Last week my friend and neighbor, John, committed suicide. As a native of England, he served time in an elite military unit. That experience led him to champion conflict resolution and work in some of the most troubled places on earth. John was extraordinarily smart and worldly—a wonderful friend and mentor to my kids.
And then, seemingly overnight, our kind, generous, athletic friend became helpless and hopeless. His emotional breakdown appeared to have been triggered by some physical issues so we all believed he could and would heal. To that end, my husband and I became caregivers: we drove him to doctors, ran his errands, and spent lots and lots of time just sitting with him.
But John didn’t get better. The night John killed himself, his despair and hopelessness had morphed into fear and paranoia. He was unable to connect to reality on any level—none of us could reach him.
John had military training and knew how to end his life quickly. Although we arrived on the scene almost immediately, we were not able to save him. My grief has been overwhelming—it was such a huge and shocking loss.
For the past week, many kind-hearted and loving people have supported me and my family, and, for that, I am so grateful. At the same time, I realized how much even the most open-minded people (myself included) still have difficulty understanding and talking about brain illness. I find myself feeling angry at the things so many well-meaning people have said—things that never would have been expressed if John had died of a physical rather than mental illness:
What a waste of life.
John’s life was not wasted. He was deeply committed to making this world a better place. He loved his daughters and family, music, teaching, art, nature, cooking, and his work. The brain illness that killed him did not define him. When an acquaintance of mine died in her late 40s, everyone who knew her was sad. But nobody said that her life was a waste, even though it was abruptly cut short.
How could he do this to his mother, children, friends, etc?
John had a severe and fast-moving brain illness. The last months of his life were filled with desperation and disorientation. On the final day of his life, he had lost his sense of reality completely. He was not in control of his thoughts or decisions any more than a person with end-stage brain cancer. He would never have made the choice to leave his daughters or anyone he loved. He did not choose to kill himself because brain illness takes away one’s ability to make choices. He did not do this to anyone—the illness took his life.
It wasn’t your fault; don’t let this take over your life.
I know that John’s illness was not my fault. My father’s cancer and heart disease was also not my fault. However, I wish I could have done more…for John and for my father. As an Anxiety Sister, I have a deep sense of empathy and connection to other people, which, most of the time, is such a blessing. But with powerful connection comes devastating loss. So my grief is rightful and natural, and I will allow myself to mourn my dear friend. On some level, aren’t we all responsible for each other?
Too bad he didn’t get help.
John spent the entire summer going to appointments with various doctors. He even checked himself into a psychiatric hospital. He tried to get help, but the medical system failed him. Doctors didn’t communicate with one another as they added and subtracted medications. They never took the time to speak to one other in order to coordinate a treatment plan. After his hospital discharge, John tried to reach his doctors to answer questions he had about his medication; however, nobody was available to talk with him. And nobody was in charge of John’s care.

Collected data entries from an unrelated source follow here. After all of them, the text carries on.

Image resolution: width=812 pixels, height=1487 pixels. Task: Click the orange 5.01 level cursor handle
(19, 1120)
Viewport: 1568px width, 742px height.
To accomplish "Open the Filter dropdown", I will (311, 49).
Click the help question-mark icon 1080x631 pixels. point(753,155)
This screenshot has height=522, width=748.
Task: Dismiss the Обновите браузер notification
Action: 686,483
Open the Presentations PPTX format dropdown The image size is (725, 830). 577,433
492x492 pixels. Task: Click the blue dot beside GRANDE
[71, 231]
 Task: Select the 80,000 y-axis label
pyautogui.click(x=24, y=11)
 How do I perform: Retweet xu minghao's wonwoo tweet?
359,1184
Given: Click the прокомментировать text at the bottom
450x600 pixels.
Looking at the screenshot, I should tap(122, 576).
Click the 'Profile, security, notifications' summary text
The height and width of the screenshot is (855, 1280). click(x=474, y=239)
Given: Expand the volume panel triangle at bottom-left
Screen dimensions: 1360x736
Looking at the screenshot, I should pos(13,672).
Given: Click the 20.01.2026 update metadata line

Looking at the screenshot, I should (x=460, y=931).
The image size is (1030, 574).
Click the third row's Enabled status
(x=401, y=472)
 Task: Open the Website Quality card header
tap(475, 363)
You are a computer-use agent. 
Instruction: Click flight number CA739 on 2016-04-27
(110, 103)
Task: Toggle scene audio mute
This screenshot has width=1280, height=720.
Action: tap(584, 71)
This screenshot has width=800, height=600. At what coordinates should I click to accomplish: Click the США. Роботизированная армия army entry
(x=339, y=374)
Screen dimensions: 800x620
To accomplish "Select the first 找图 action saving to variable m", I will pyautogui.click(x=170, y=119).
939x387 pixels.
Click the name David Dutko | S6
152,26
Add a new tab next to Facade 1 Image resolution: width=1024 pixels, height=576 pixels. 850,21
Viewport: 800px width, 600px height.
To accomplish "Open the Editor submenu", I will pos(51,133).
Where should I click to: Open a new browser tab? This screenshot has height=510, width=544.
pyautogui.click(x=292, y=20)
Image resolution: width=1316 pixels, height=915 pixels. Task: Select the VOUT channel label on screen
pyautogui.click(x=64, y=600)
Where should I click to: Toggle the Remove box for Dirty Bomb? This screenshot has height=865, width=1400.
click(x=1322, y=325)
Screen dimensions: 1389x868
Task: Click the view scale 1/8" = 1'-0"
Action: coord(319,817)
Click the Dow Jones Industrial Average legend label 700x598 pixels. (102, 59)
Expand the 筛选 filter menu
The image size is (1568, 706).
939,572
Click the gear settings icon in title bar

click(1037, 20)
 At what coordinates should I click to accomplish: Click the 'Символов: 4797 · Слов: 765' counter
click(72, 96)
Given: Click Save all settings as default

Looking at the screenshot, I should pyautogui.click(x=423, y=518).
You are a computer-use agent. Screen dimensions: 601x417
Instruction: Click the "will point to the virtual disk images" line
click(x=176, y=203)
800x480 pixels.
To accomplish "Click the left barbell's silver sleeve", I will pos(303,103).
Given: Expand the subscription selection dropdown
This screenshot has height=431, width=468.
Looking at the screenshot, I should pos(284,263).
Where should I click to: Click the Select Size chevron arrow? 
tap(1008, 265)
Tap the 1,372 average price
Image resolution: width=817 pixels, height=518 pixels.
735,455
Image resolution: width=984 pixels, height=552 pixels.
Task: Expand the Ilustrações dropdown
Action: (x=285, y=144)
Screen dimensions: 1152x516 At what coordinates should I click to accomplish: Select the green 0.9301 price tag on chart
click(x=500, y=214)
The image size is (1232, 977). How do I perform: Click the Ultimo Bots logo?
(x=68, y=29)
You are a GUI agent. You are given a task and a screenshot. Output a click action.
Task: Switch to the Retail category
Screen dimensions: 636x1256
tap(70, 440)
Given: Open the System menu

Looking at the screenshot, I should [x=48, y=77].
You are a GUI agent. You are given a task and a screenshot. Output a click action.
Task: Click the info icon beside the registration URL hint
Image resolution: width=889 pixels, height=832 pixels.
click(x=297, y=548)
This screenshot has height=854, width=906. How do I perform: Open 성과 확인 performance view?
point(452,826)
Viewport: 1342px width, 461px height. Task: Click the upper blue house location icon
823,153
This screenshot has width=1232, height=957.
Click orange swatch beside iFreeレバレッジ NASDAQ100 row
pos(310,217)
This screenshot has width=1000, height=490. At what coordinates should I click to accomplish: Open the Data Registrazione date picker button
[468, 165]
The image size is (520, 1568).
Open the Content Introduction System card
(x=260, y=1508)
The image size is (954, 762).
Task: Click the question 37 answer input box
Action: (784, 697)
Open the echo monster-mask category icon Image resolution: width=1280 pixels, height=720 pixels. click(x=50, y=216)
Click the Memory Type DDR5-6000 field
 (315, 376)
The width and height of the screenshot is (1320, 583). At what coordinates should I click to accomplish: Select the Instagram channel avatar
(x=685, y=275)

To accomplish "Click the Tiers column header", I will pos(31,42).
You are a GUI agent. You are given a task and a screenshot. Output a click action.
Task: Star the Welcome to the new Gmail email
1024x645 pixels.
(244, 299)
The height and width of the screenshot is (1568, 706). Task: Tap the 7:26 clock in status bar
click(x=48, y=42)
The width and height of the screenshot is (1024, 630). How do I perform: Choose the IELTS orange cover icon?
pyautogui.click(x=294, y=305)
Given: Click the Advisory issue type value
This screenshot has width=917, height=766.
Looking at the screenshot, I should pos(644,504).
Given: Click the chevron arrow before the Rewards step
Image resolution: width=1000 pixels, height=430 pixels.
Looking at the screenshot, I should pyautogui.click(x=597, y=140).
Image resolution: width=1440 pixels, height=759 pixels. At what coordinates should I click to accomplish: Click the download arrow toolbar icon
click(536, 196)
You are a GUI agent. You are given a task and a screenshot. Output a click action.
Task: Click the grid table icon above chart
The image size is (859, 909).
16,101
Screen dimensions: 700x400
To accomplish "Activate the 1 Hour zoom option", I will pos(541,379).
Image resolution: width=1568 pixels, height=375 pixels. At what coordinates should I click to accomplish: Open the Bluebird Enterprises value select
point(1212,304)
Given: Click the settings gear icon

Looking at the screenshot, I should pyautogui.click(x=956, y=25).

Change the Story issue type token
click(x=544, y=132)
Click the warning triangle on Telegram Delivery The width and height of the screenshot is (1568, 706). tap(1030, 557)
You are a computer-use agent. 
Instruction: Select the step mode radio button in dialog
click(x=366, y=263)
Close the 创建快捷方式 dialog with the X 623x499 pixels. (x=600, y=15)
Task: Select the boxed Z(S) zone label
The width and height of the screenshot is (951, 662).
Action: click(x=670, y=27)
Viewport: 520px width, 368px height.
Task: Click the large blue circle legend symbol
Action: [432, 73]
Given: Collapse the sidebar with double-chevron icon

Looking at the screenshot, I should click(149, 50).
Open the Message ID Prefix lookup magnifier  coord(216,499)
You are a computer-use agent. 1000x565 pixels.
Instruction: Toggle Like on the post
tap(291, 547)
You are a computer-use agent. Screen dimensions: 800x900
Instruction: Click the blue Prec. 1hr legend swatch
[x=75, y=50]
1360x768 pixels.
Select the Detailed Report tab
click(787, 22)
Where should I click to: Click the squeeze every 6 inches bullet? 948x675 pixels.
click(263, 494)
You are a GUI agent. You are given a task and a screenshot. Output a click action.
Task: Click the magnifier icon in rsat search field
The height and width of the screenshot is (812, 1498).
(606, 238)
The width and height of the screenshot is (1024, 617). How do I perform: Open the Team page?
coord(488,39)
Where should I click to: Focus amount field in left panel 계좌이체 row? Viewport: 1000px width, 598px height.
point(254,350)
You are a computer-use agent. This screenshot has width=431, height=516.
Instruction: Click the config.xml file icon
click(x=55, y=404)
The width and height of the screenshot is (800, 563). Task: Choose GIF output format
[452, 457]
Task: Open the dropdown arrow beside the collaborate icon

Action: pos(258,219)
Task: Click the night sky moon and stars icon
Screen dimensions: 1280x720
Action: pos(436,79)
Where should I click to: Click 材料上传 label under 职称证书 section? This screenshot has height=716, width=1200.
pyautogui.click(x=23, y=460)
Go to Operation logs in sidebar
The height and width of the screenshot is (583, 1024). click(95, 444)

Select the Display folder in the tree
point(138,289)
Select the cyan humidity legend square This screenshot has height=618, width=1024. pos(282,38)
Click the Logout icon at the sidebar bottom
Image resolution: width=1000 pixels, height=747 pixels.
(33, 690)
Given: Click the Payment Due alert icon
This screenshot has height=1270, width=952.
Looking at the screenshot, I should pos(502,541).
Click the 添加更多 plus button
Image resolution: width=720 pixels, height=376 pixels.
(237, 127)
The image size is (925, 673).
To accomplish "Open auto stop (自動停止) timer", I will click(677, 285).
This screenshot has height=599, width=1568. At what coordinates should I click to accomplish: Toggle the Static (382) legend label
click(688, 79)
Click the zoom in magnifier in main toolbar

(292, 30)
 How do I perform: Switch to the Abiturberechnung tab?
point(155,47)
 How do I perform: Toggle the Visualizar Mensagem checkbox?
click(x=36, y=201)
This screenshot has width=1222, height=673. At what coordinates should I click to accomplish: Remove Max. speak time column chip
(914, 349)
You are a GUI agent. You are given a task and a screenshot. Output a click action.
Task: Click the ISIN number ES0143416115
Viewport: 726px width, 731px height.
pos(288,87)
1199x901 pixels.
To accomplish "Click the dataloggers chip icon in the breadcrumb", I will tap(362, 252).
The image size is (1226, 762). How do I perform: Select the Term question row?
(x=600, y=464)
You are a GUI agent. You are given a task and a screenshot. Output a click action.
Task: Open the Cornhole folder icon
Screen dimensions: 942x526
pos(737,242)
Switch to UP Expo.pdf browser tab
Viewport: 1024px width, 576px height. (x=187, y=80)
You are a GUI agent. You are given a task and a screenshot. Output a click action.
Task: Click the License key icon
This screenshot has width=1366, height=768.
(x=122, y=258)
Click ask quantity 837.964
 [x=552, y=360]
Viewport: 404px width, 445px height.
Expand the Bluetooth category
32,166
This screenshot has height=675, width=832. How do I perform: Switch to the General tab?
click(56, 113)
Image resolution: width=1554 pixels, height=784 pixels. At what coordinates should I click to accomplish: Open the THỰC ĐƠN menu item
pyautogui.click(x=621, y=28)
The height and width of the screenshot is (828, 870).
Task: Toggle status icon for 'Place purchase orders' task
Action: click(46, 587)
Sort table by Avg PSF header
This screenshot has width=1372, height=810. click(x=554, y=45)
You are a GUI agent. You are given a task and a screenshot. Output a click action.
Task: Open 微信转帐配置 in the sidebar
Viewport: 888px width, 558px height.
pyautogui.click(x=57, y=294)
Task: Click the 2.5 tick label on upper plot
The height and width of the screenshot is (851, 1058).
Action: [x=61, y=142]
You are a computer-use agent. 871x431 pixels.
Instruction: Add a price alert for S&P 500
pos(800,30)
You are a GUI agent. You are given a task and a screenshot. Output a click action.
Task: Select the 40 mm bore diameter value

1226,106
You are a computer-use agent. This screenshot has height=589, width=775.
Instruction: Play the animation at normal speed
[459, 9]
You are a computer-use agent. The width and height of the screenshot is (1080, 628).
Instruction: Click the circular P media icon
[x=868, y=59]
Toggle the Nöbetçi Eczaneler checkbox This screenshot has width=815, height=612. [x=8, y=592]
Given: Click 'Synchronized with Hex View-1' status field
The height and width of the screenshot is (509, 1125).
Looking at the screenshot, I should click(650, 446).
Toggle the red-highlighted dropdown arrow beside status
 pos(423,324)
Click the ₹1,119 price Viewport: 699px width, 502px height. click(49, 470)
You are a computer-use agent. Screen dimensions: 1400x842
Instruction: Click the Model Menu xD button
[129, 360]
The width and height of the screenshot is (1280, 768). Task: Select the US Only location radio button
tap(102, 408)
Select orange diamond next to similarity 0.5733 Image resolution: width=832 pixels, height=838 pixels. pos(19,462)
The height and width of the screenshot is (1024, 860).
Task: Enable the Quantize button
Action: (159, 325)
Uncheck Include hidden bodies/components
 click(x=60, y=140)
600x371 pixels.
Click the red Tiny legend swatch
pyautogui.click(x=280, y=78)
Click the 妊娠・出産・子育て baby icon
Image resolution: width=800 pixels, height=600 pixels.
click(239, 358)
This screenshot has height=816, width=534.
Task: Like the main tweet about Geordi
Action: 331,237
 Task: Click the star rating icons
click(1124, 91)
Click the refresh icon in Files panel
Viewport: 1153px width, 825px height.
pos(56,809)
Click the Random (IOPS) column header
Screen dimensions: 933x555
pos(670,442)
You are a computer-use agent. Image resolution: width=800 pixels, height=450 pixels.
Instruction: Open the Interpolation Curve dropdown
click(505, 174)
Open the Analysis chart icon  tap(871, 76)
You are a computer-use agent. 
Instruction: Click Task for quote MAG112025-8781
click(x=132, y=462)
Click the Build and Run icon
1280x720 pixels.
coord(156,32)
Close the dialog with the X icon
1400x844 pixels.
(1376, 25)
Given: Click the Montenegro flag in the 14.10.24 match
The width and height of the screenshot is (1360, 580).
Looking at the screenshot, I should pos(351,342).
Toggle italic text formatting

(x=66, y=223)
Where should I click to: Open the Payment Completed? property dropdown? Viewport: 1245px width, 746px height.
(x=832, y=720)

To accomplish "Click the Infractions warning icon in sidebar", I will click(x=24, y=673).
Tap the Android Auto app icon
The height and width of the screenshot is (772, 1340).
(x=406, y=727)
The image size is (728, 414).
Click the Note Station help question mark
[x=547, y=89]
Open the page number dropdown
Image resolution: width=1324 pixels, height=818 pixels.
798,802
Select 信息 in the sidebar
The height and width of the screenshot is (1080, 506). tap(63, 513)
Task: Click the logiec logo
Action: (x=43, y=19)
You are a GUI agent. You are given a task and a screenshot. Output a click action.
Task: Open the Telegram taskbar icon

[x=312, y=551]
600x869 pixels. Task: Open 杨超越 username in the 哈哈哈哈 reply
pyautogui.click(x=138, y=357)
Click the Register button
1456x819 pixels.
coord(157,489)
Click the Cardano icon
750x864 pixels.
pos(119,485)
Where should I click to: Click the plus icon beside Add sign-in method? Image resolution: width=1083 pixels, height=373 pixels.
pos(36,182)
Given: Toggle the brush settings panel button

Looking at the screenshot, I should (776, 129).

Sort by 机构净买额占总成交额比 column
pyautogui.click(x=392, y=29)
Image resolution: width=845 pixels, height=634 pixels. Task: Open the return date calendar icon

John needed a holistic approach to his illness. In addition, he needed a patient advocate. (When we have a severe physical illness or brain illness, we cannot be our own advocate.) Our healthcare system is disjointed and broken, and I do hold it responsible for John’s premature death. It’s not easy to “get help” and, even when we do, sometimes the help is not effective.
Losing John has brought home for me just how important it is to educate people about mental illness, which is every bit as deadly as “physical” illness. Abs and I are doing our very best to stop the stigma and get the message out there that brain illness is legitimate and worthy of our attention. Our tagline is “Don’t go it alone” because brain illness and the stigma surrounding it are so isolating. The Anxiety Sisterhood is no longer a small community—we are 20,000 strong and growing every day. Let’s use our voices collectively and individually to force change in our healthcare system and in our understanding of mental illness. Let’s not allow anyone to go it alone.